June 26, 2012
Eugenics is a system of controlling life through sterilization of unwelcome members of a species or through the destruction of those unwelcome members. In modern parlance, the species is generally considered to be the human race. In the last century eugenics had some heady supporters. The Nazis, as most people know, practiced eugenics via the Holocaust and other methods. Other people, whose names are not normally associated with totalitarianism, supported eugenics too: Winston Churchill, Teddy Roosevelt, George Bernard Shaw, and H.G. Wells, among others.
Almost no one objects to eugenics practiced for agricultural or horticultural purposes. The selective breeding of livestock and of grains, vegetables and fruits — and even the cross-breeding of these forms of life — has been a significant method of advancing human prosperity and health. Dog shows, state fair competitions, and garden shows all incorporate the best breeding of pets, pigs, and petunias.

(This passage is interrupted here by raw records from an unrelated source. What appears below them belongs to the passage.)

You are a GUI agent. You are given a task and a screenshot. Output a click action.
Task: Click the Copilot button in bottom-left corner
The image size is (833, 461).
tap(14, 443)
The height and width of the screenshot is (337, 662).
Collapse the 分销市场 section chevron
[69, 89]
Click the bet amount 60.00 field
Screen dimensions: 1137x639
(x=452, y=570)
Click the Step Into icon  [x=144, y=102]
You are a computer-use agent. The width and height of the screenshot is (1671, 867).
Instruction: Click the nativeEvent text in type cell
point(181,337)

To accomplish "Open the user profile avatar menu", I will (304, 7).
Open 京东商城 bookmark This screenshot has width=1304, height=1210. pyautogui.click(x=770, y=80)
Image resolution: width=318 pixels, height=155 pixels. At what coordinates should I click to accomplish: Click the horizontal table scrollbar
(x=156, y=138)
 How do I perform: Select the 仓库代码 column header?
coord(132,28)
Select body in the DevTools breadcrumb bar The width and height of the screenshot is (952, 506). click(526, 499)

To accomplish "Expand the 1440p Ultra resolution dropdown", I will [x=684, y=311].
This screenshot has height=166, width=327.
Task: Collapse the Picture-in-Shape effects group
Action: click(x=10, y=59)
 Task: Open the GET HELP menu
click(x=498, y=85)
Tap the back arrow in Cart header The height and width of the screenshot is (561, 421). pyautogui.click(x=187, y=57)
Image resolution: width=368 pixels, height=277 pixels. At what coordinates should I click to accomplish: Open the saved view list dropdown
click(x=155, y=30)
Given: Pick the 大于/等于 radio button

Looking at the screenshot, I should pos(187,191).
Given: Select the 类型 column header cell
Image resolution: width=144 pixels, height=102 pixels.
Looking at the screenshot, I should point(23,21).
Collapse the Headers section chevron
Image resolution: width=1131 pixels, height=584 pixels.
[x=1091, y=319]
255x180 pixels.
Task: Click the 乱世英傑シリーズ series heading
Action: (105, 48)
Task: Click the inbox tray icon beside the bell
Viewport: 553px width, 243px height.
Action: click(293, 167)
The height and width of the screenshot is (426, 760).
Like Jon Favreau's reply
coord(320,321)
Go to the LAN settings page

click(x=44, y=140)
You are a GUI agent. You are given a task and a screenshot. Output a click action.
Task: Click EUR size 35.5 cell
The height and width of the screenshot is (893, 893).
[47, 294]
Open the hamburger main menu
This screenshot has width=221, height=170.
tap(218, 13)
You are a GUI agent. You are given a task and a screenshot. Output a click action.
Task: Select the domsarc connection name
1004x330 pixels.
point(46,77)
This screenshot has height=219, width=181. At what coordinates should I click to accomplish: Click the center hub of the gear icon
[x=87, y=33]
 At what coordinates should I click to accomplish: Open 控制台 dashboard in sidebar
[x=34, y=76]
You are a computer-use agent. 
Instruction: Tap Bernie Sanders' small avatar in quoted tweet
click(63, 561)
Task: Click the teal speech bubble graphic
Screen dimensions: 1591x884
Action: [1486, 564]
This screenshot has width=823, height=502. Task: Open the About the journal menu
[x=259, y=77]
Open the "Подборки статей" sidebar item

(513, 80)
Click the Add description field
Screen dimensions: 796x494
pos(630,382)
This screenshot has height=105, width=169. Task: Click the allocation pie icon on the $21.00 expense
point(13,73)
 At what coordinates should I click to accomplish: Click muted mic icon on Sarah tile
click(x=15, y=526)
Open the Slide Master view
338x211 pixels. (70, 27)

Human eugenics, however, is a different process entirely. It implies that some of us are able to judge into extinction less worthy members of our species. One of the most odious chapters of government intervention in human life during our nation’s history was the period in which poor blacks were sterilized, often without their knowledge, as a means of diminishing the numbers of "undesirable" Americans. When Hitler began his campaign to judge life worthy of perpetuation, he chose what seemed to him to be the types of life best to snip off at the bud: retarded people, the congenitally handicapped, and human carriers of genetically transmitted diseases. Today in Europe eugenics is back in vogue, although using different methods and new technology. Ultrasound examinations of unborn babies can reveal much about the child, and other tests provide more information. It is fairly easy, for example, to determine the sex of a child, so to families in China and India, where boys are much more welcome than girls, prenatal infanticide can prevent the baby girl from ever entering the world.
Now as CyberNewsSystem reports, in Europe, the killing of unborn children with health problems is becoming a major political issue. Anita Kruzmane of Latvia gave birth in June 2002 to a girl with Down syndrome and she is arguing that the failure to detect that illness, which would have given her enough information to choose to abort the child, was a failure in the health care system to provide adequate “prenatal care.” In France, where that sort of screening is routine, 96 percent of all babies in the womb with Down syndrome are aborted.